Dylan has been among the most enigmatic of our cultural icons, mostly because he's wanted it that way. (Hunt up his first Playboy interview for a hilarious episode of deliberate obfuscation, misdirection and downright tall-tale lying with an interviewer who was absolutely clueless; it was even more satisfying than the 123rd interview with George Jones in which the credulous reporter breathlessly revealed he was going to quit drinking, and he really, really meant it this time.) If you really want to know Dylan, skip all the writers trying to get into his head. Listen to Bootleg and hear how the artist developed. This is Dylan without the personas.
(As an aside, I think it's almost brave for Dylan to have revealed so much of his influence from the folk tradition. He's been criticized a lot for "borrowing" from other artists and their songs, if not out-and-out plagiarizing. But lifting and adapting and passing along is very much a point of the folk tradition -- hell, it's the whole point; let's gather around the campfire and swap the old stories -- we'll deal with that pesky Internet in a few centuries. Dylan is saying, I think, yeah, I've built from the past, and these are the building blocks I borrowed. Deal with it.)
If you can get through the rough spots of "Another Self Portrait," you should find some real gems. Check out the fatalistic existentialism of the traditional "Copper Kettle" and "In Search of Little Sadie," the naive love-will-conquer-all-wandering-ways optimism of the cover of Eric Andersen's "Thirsty Boots," the yearning for meaning in Dylan's own "Pretty Suro" and "When I Paint My Masterpiece" (I think it means "when I finally quit screwing around and become who I'm supposed to be; what do you think?) As someone writes in the liner notes (yes, there are actual liner notes), everyone will find a particular song in this 35-track collection around which to build an understanding of the whole. For me, it was one of the most unadorned entries, the traditional "Spanish is the Loving Tongue," which is just Dylan singing and playing the piano. I read where one critic dismisses it as an inferior version of Dylan's own "Boots of Spanish Leather." I don't know why that song grabbed me, but it did. It is, after all, just an easily understood "love smote me" anthem, never mind my fondness for the enigmatic. Go figure.
Anyway, a pleasant visit with an old friend. The album took me disappearing down the smoke rings of my mind, down the the foggy ruins of time. Or, as an editorial writer might put it, the album scattered the accumulated detritus of quotidian obligations and enabled me to reconnect with my inner peace.
(Another little aside here. If you want to really get Dylan and the music of that era, watch Martin Scorsese's "The Last Waltz" with The Band and the best of their musical friends. I swear, I don't think those guys ever collaborated or even tried to work as a team. They were just up there on the stage each doing their own thing. But, lord, it did all fit together beautifully.)

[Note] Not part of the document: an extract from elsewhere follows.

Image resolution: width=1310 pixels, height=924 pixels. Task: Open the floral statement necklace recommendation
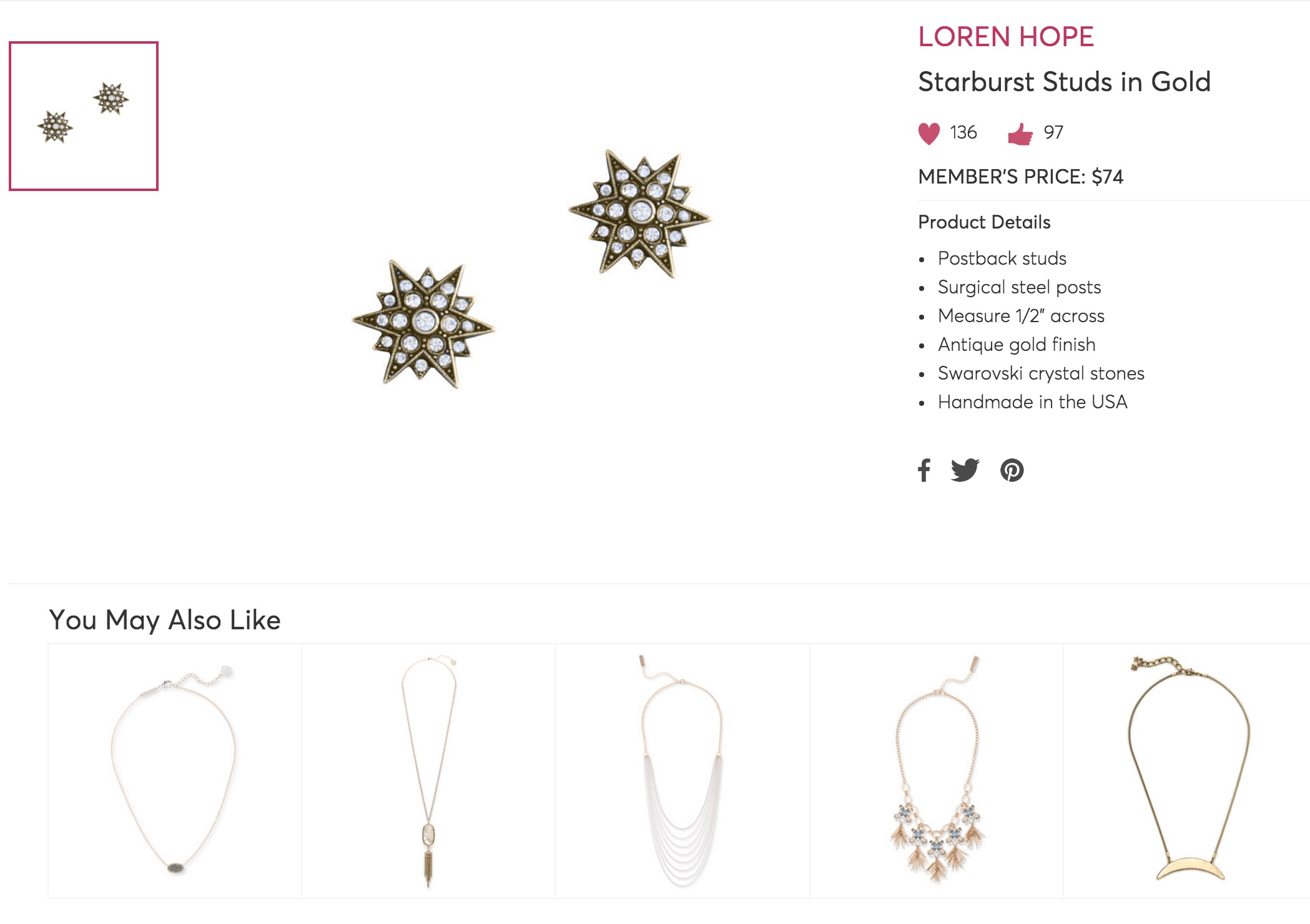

Most of the critics who say Bob Dylan is overrated (and I've stopped trying to keep track of them) miss or deliberately overlook an important point. Most of us are trying to figure out the universe and our place in it and, heaven help us, a few of us even presume to explain it all to others. We look for inspiration where we can find it, and Dylan has spoken to countless thousands of us in that quest.
Oh, and this album is of course from materail Dylan created before he started sounding like a frog, so there is that big bonus.
I'll let you in my dreams if you'll let me in yours. Bob Dylan said that. You find your muse, and I'll find mine. I said that.